魔導師が数人ガイに狙いをつけて魔法を放つ。
「火炎弾!!」
炎の塊はガイへと一直線に飛んで行ったが、身体に触れた瞬間弾け飛ぶようにして霧散した。
「何だと!?」
「もっと攻撃を加えろ!!」
「火炎弾!」
「穿つ電撃の一矢!」
「風の刃!」
魔導師達はそれぞれ得意の魔法をガイへと撃ち込んだ。
しかしガイへ当たる直前に、先程と同じように霧散して消えてしまう。
「と、止まらないぞ!!」
「くそ!!俺がやる!!」
一人の騎士が剣を抜くとガイへと駆け出す。
魔法では埒が明かないなら物理的に止めると勢い良く飛び出し剣を振りかざすと、ガイはボソボソと何かを呟いた。
「え――」
気づけば騎士の身体は真っ二つに裂け地面にもんどり打って倒れ込んだ。
「あの野郎!!殺っちまえ!!」
「穿つ電撃の一矢!!」
騎士と魔導師は殺気立ち、次々と攻撃を仕掛けた。
「……じゃ、まだ……。」
ガイは襲い掛かってくる騎士に目を向けると片腕を上げる。
「死刃。」
「直線の攻撃など受けるのは容易――」
騎士の言葉は最後まで紡がれる事なく、首が落ちた。
「なんなんだアイツは!!なんとしても止めろ!!絶対に本陣へと近付かせるな!!」
異様な雰囲気のガイに気付いた隊長格の一人が叫ぶ。
「破壊と再生は繰り返し、終わりの果ては神の御下へ。
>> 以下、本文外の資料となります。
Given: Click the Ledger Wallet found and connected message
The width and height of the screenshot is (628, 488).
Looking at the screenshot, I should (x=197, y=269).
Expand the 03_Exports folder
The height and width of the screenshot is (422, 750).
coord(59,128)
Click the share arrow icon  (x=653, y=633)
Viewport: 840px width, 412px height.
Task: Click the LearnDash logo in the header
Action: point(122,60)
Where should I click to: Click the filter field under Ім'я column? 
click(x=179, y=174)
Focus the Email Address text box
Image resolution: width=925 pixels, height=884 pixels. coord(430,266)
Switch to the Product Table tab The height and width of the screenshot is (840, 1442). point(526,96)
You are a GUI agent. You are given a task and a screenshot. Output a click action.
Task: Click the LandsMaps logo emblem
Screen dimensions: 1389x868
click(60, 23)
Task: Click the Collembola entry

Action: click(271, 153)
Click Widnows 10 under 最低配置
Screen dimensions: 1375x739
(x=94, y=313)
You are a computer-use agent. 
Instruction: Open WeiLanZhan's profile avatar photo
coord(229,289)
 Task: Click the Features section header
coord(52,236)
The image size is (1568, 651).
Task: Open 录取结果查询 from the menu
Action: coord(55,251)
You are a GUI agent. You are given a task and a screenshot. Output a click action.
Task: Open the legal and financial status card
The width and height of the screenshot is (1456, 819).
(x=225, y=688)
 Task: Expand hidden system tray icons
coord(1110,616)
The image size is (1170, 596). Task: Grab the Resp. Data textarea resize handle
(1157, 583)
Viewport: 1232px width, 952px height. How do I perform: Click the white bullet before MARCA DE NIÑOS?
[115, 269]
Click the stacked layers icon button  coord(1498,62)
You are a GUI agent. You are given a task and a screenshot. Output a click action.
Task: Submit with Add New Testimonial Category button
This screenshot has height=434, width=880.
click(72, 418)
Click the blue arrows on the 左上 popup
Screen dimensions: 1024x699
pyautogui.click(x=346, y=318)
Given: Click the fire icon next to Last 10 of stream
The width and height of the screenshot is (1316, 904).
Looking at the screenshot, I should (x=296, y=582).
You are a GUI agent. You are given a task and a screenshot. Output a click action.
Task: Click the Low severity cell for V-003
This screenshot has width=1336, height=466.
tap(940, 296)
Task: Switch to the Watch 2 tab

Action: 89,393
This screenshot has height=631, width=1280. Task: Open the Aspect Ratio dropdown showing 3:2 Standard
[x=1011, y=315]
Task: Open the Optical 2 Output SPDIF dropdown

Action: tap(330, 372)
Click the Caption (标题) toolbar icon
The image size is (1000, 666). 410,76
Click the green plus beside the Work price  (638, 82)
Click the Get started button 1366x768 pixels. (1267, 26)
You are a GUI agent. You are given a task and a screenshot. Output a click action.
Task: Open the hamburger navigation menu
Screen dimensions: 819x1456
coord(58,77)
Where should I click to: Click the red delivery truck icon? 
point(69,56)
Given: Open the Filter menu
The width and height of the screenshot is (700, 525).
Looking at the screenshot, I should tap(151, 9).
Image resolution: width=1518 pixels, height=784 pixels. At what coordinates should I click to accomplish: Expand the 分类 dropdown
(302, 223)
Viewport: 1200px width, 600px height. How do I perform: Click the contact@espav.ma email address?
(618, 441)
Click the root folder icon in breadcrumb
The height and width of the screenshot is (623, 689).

全てを無に帰す――」
詠唱を始めたガイを止められる者はいない。
「詠唱だぞ!!神級魔法がくる!!」
「詠唱を辞めさせろぉぉ!!」
「来るなぁぁぁ!!」
騎士は剣で、魔導師は魔法で様々な攻撃を加えようとするが、どうやってもガイの身体には傷一つ付けられなかった。
やがて詠唱は終わりへと近付く。
「最後の灯火は記憶にすら残らず。それすなわち――」
「いい所に間に合ったようだぜ、下がれ人間!!その魔法は俺が受け止めてやる。」
騎士と魔導師達の前には遊撃として動いていたゴリアスが立ち塞がった。